◆ **PROVIDED MATERIAL**
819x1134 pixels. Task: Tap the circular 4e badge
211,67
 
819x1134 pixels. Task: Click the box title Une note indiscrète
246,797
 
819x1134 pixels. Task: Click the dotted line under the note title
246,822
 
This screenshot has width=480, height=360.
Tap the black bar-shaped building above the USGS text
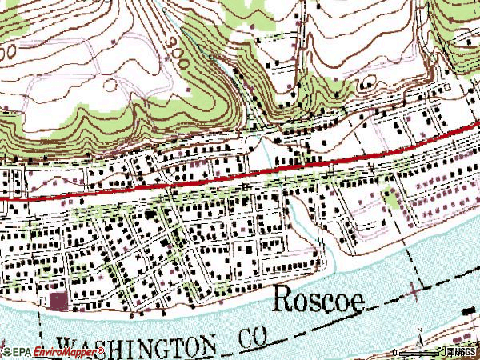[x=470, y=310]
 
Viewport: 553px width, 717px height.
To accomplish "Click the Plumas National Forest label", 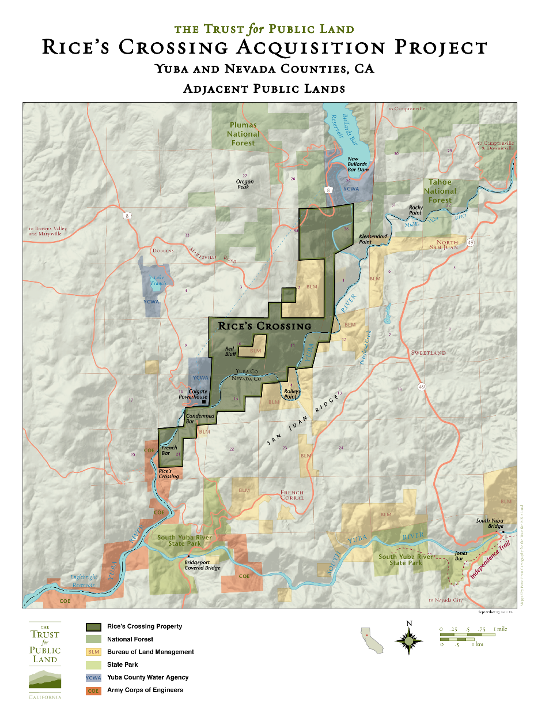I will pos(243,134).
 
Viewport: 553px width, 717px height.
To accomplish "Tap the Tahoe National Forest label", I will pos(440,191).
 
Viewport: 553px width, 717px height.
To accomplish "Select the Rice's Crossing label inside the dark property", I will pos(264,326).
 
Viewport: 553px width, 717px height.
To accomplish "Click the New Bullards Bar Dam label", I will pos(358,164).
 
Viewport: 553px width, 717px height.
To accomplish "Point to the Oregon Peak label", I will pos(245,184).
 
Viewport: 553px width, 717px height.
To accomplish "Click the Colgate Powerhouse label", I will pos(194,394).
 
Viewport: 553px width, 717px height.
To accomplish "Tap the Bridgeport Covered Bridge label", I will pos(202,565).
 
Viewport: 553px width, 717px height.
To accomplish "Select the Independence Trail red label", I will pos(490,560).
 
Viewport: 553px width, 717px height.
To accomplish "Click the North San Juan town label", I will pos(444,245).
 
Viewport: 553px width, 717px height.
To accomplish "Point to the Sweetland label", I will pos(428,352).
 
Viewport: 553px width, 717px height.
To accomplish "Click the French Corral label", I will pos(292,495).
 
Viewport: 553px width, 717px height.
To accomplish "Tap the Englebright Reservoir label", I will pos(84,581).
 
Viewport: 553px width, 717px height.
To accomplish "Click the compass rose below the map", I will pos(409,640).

* * *

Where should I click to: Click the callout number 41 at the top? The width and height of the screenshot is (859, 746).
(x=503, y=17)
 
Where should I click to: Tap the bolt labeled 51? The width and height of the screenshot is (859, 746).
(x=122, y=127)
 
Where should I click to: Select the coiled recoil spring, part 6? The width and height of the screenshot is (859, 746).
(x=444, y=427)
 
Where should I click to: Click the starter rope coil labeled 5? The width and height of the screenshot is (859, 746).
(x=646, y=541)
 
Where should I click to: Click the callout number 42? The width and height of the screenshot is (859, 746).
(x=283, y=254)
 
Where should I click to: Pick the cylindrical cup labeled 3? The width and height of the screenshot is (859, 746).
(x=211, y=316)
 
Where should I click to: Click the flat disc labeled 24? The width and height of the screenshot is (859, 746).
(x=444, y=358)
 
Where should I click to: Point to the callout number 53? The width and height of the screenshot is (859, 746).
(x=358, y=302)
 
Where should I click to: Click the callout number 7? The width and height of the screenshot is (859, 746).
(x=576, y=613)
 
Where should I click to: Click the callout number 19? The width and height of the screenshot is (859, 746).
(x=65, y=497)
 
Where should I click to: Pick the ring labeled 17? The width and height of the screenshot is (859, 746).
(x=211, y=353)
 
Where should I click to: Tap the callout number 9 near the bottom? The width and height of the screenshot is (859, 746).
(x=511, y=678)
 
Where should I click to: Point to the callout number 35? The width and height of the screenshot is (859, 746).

◆ **GIVEN INSTRUCTION**
Can you rewrite the stretch from the line containing "819x1134 pixels. Task: Tap" through the line containing "[x=470, y=310]", requests included, with every coordinate in the answers multiplied by 0.7 and rounded to whole numbers, halves rounding up? Give only those lines, and leave the picture out.

◆ **ANSWER FOR THIS EXERCISE**
819x1134 pixels. Task: Tap the circular 4e badge
148,47
 
819x1134 pixels. Task: Click the box title Une note indiscrète
172,558
 
819x1134 pixels. Task: Click the dotted line under the note title
172,575
 
This screenshot has width=480, height=360.
Tap the black bar-shaped building above the USGS text
[x=329, y=217]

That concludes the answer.